Summary: Survivors and witnesses of the 2018 Camp Fire in California demonstrated measurable changes in brain activity and cognitive performance months after the event. These findings strengthen evidence for the psychological and neurological impact of extreme climate events—often described as “climate trauma.”
Source: UCSD
In November 2018, the Camp Fire burned 239 square miles, destroyed 18,804 structures and claimed 85 lives, making it the deadliest and most destructive wildfire in California history.
Three years after the disaster, researchers at the University of California San Diego published research documenting long-term psychological effects of the fire. That earlier work showed that people exposed to the Camp Fire experienced persistent mental health problems, including increased rates of post-traumatic stress disorder, anxiety and depression.
In a subsequent study published online in PLOS Climate on January 18, 2023, senior author Jyoti Mishra, PhD—associate professor in the Department of Psychiatry at UC San Diego School of Medicine, director of the Neural Engineering and Translation Labs, and associate director of the UC Climate and Mental Health Initiative—led a team that examined whether climate trauma from the Camp Fire produced detectable changes in cognitive processing and brain function.
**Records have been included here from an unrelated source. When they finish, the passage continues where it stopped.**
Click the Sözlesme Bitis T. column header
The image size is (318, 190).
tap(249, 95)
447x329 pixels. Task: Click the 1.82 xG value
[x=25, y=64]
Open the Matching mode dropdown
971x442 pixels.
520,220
Using synchronized cognitive testing and electroencephalography (EEG), the researchers identified clear differences in how the brains of exposed individuals processed interference and exercised cognitive control. In short, people affected by the Camp Fire showed increased neural activity in brain regions involved in managing distracting or intrusive thoughts, and they performed worse on tasks that require suppressing interference.
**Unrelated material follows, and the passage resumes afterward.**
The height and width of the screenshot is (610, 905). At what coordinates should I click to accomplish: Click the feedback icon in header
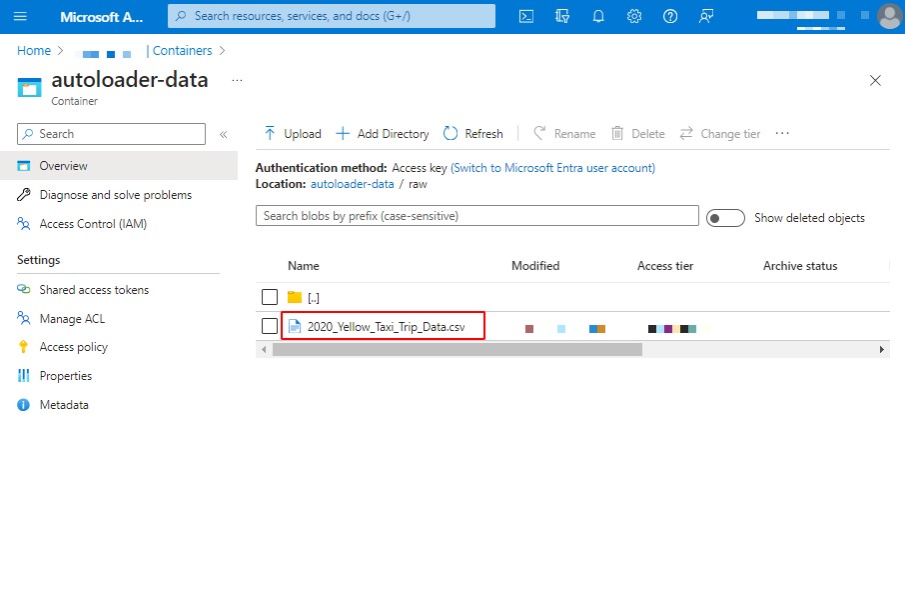point(706,16)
“To manage everyday demands, our brains must filter irrelevant information and control intrusive memories or thoughts so we can stay focused on goals,” Mishra said. “Extreme climate events are increasing in frequency and intensity, and their psychological consequences are already documented. This study shows that the consequences can also extend to measurable changes in brain function and cognition.”

The study enrolled three groups: 27 people who were directly exposed to the fire (for example, their homes were destroyed), 21 who were indirectly exposed (they witnessed the fire or its aftermath but were not directly displaced), and 27 age- and gender-matched controls who were not exposed. All participants completed cognitive tests while their brain activity was recorded with EEG.
Rates of recent psychological trauma differed markedly across groups: 67% of the directly exposed reported recent trauma, compared with 14% of the indirectly exposed and 0% of the controls. On cognitive tests targeting interference processing—the ability to ignore distracting information—fire-exposed participants, on average, exhibited poorer performance.
EEG data revealed that individuals who reported trauma showed greater stimulus-evoked activity in frontal and fronto-parietal brain regions during interference tasks. The pattern suggests these brains were recruiting extra cognitive-control resources to keep up with task demands—an apparent compensatory response that may impose additional neural cost and increase vulnerability to dysfunction in other areas of cognition or daily functioning.
“Finding altered interference processing and corresponding frontal brain responses provides a measurable neural signature of climate-related trauma,” Mishra said. “These objective brain measures can inform development of interventions that target the neurocognitive consequences of extreme climate exposures, complementing existing behavioral and social supports.”
The research team included Gillian K. Grennan (UC San Diego), Mathew C. Withers (California State University, Chico), and Dhakshin S. Ramanathan (UC San Diego and VA San Diego Medical Center).
About this environmental neuroscience research news
Author: Scott LaFee
Source: UCSD
Contact: Scott LaFee – UCSD
Image: Image credited to National Institute of Standards and Technology
Original Research: Open access. “Differences in interference processing and frontal brain function with climate trauma from California’s deadliest wildfire” by Jyoti Mishra et al., published in PLOS Climate.
Abstract
Differences in interference processing and frontal brain function with climate trauma from California’s deadliest wildfire
As climate change drives more frequent and intense extreme weather events, the mental health of affected communities is an urgent concern. In a prior study of 725 Californians, researchers found that those directly exposed to the 2018 Camp Fire experienced greater chronic symptoms of post-traumatic stress disorder, anxiety and depression than unexposed controls.
This follow-up analysis focused on a subsample: individuals directly exposed (n = 27), indirectly exposed (n = 21), and non-exposed, age- and gender-matched controls (n = 27). All participants completed a cognitive interference task while EEG recorded stimulus-evoked brain activity. The directly exposed group reported high rates of recent trauma (67%), compared with 14% of indirectly exposed and none of the controls.
Fire-exposed participants showed clear cognitive deficits on interference processing tasks, and their EEGs revealed greater fronto-parietal activation during those tasks. Across the full sample, stronger left frontal stimulus-evoked activity correlated with better interference processing efficiency, indicating that the increased frontal activation seen in exposed individuals may reflect compensatory cognitive-control engagement.
To the authors’ knowledge, this is the first study to document cognitive and underlying neural changes associated with recent climate-related trauma, highlighting the need for interventions that address both psychological symptoms and neurocognitive function following extreme climate events.